期待を裏切らない内容でした。芸術、特に絵画作品や画家に関する書物を私は好んで数多く読んできましたが、これほど自分の心情にぴったりくるものはありませんでした。著者をテレビ等で知っており絵画芸術に造詣が深い方々が、本書をお読みになると思いますが、きっと多くの方が画家と作品に自分の心象を重ね合わせるこの著作を理解し、著者とその思いを共感できることと思います。一方、作品や画家に対する解説が少なく分析や掘り下げが不足していると感じる人もいるでしょうが、著者の解説は日曜美術館出演もあって専門美術評論家にいささかも劣るものではありませんし、著者は説明に終始するというようなことをしていません。最も私達が満足することは、本書を読むことで「芸術空間を共有している」と著者が私達に感じさせてくれるということです。画家と作品そして著書と私が一個の空間にあって同じ芸術の空気を共有している、それらすべてが溶け出して一体となるような、そんな至福の気持ちを抱くことができるのです。そのような気持ちになれる方は、本書を無条件に評価するに違いありません。
(もっと読んでよいと思う方は以下もお読み下さい)
姜氏が日曜美術館の司会をされるようになってから、私はその番組を再び観ることにした。私はこれまで氏の著作を手にすることはありませんでしたが、この番組への出演に対して何故か確信的な期待感を持っていました。番組の中で氏は作品や画家について多くを語らなかったけれど、氏の胸に深く何かが刻まれるのを私は感じていました。だから、本書の発刊を知った時、購入したいという気持ちを私は抑えることができませんでした。
本書には、「僥倖(ぎょうこう)」、「懈怠(けたい)」、「韜晦(とうかい)」、「耽溺(たんでき)」などの私達が使わなくなった日本語が要所に顔を見せる。
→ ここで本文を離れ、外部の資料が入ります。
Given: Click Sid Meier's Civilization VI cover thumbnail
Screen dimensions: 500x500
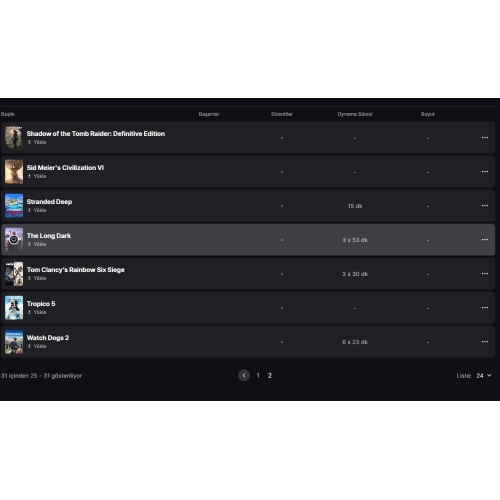Looking at the screenshot, I should tap(14, 172).
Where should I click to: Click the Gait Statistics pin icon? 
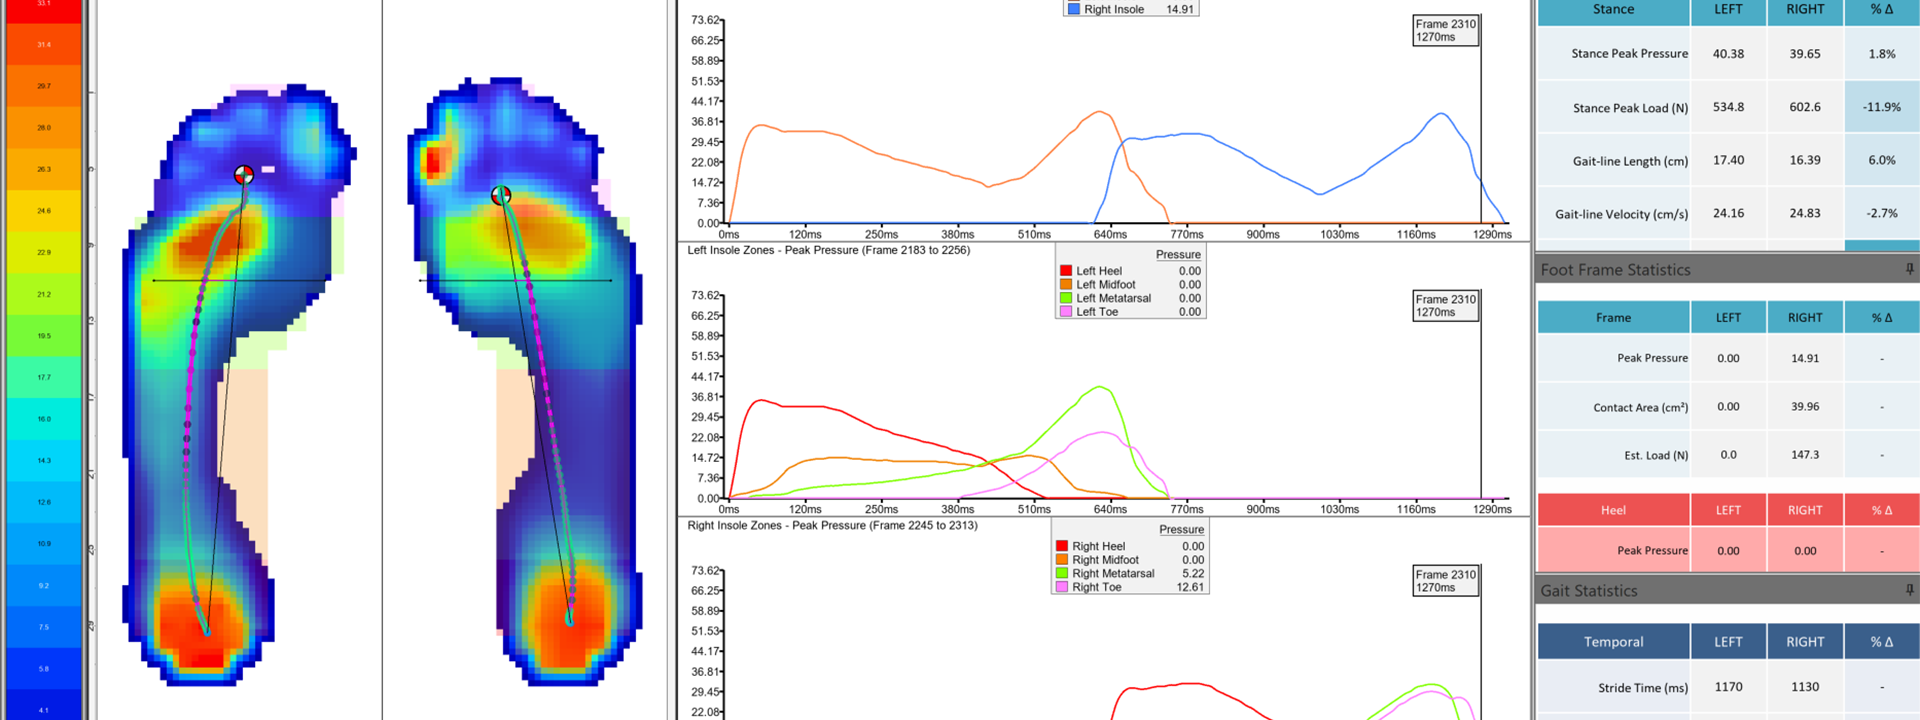tap(1909, 590)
だからといって文章全体は、決して美辞麗句を並びたてたものでもなく、無味乾燥な賛美を繰り返すものでもない。著者の文章は、読みやすく分かりやすいものでありながら、私の心にしみわたってくるものでした。著者の絵画作品に込められた思いを吐露する場面で配置された日頃耳にしない単語も、その漢字本来の意味を自然と感じ取ってしまう程の説得力のあるものでした。本書は読む者に至福の時を与えてくれます。
プロフィールを『「書評」評論人』と名付けたのは、かねてから書籍に組み込まれている「書評」に対し批判的な意見を持っているからです。本文の優れた内容をいくつかの修飾語で総括してしまうような書評は、読者の飽和した豊潤な気持ちをいっきに萎ませるものであり、本文の価値を貶める以外の何物でもありません。よい書評があるとすれば、読者の満たされようとしている思いをより大きく膨らませることができる、そのようなものであるべきだと考えています。